Darkzy agrees that the past few months have been unusual for everyone, whether it was spent learning a new skill or just trying to keep motivated in situations where there isn’t much motivation to be found.
“Literally I've just been carrying on making songs in the studio, but not as much as before because without the shows it's hard to get inspired and motivated to do anything like that. To be honest I've not really been doing anything apart from playing PS4 and going to the pub occasionally since they’ve been open. There’s not really much you can do there, but when it's seven days in a row you start to think, when am I going to do something different.“
As a performer, one of the strangest feelings is not being able to get back up on stage. “I was doing it non stop for literally three years. At the start it was a nice break to have two, three months off. But now I feel I'm gonna be all rusty. It’s just like doing your first show all over again. You’re not used to it and you’re not sure what everyone's expecting, especially because no one's been out for ages. People's tastes change and, you’re gonna have to build it all up again.”
Amongst many others, the past few months have had a pretty disastrous effect on the entertainment industry as a whole, with month after month of cancelled shows. However, the people behind these businesses are not the sort to give up easily. Darkzy is one of the many hoping for the industry to start back up as soon as possible.
“I just hope that shows and festivals pick up, and that bassline continues to get even bigger really. And at the same time I continue to grow, and not the opposite - you just don’t know at the minute. I hope that all the festivals we’ve missed this year, maybe happen early next year, to kick start things off.”
One of his greatest performances was last year, with a major sold-out show at Nottingham’s Rock City.
“Honestly it was the best day of my life, all of my family and friends were there,” he said of his headline show last spring. “We had two festivals before that as well. It was a horrible day because I was just constantly checking my phone to see if it had sold out or not. Then on the way to Rock City, we found out it was! I can’t describe how good it felt, especially walking out on stage with everyone there. Then afterwards going to the back room and just seeing my grandma crying and all that stuff, it was great - we had an after-party for two days. There wasn’t any sleep following the show, but there was after that party...”

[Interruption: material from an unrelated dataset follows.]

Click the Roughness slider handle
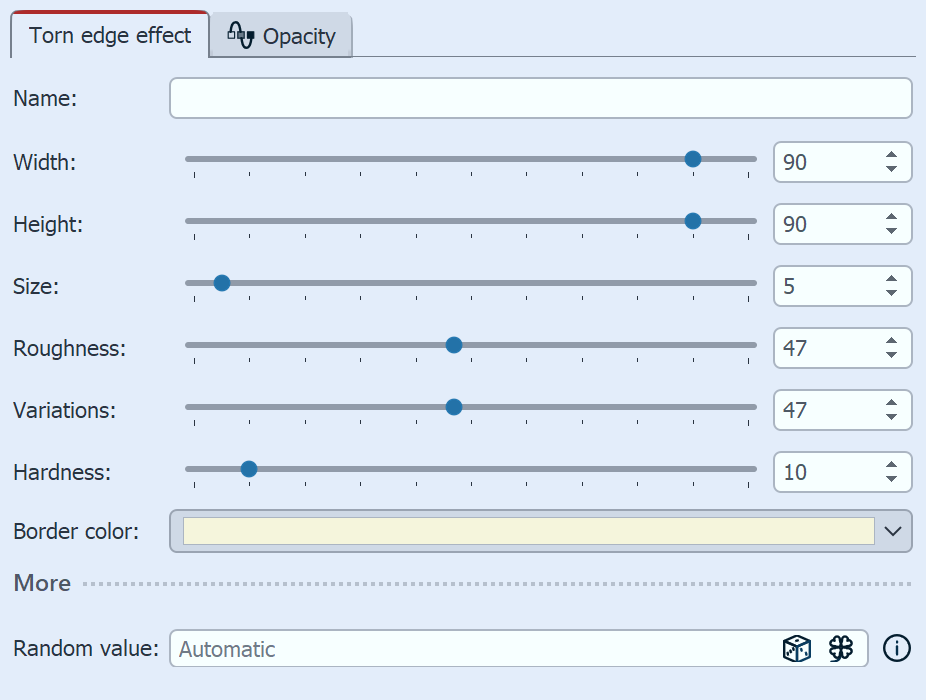Image resolution: width=926 pixels, height=700 pixels. click(x=453, y=345)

Not always playing solo, Darkzy is also part of Crucast; a collective group of producers and DJs that have been taking the scene by storm over the last few years, producing a range of beats, from garage to DnB.
“Last year on the [Crucast] tour bus was definitely a highlight. We went from Reading festival to Creamfields, to South West Four the next day. It was two days on a tour bus with 15 people, lots of alcohol and very little sleep. It was super fun.”

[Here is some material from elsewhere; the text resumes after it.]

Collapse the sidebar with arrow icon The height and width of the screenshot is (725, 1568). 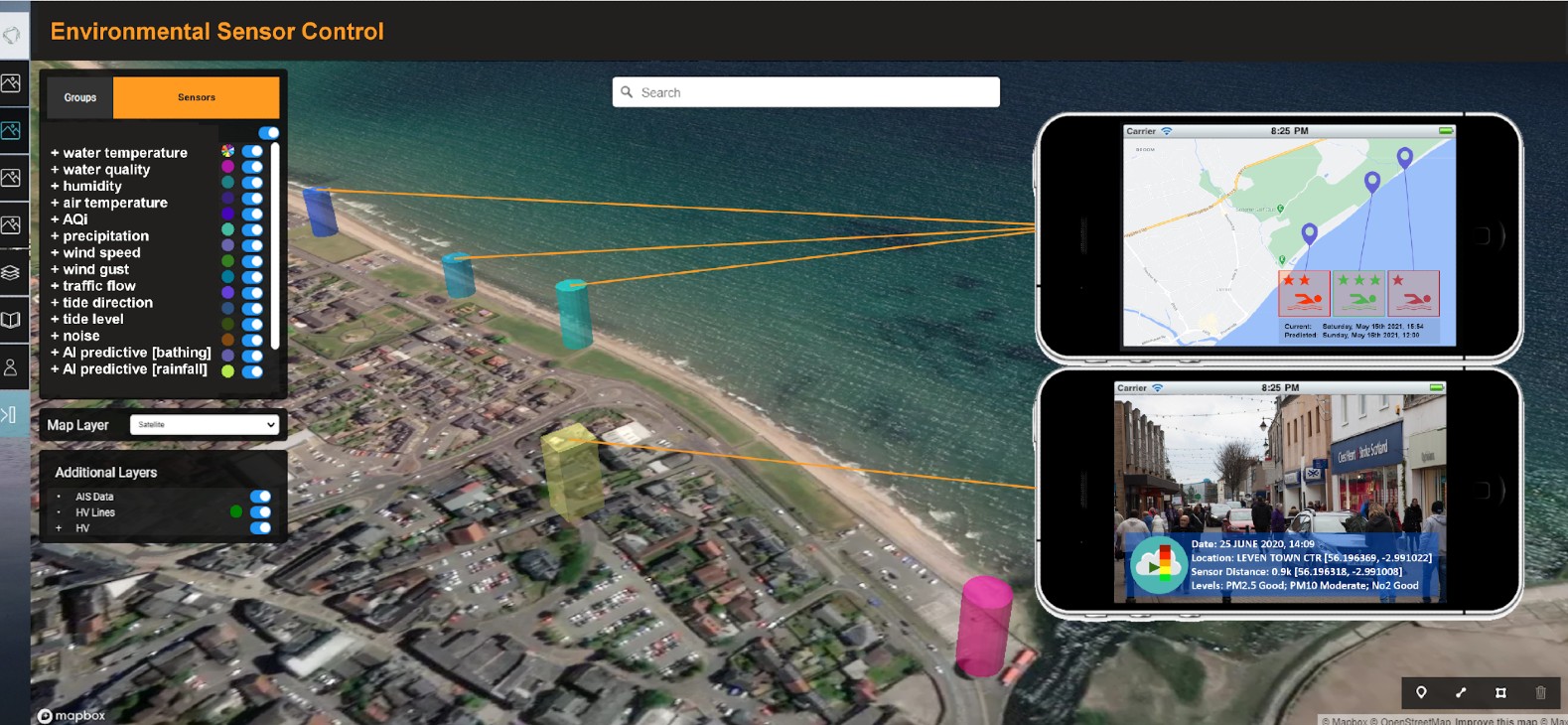[9, 414]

On 14th August Darky’s latest single Slow Down came out, and this time he’s trying out something different to his previous releases.
“It's more dancy and it's more similar to tunes produced in the American market really, but it's also got the same style as the more old school bassline. It's kind of a mix between the two. I don’t want to always be making the same thing, but when you make something different, you get asked why. I want to see if this one is too different for people or whether they like it.”
As a word of advice for Notts young DJs and producers, Darkzy was keen to make it clear you should not give up just because someone else thinks you won’t make it.
“Literally, the main thing is just to keep doing it. Don’t stop because people say no. One of my biggest songs, no one would put it out. Then Crucast did and now it's got over 5 million views. If I just quit after 10 people said no I wouldn't have got anywhere. Just keep doing it, as long as you’re happy.”
Slow Down is out now on all major platforms.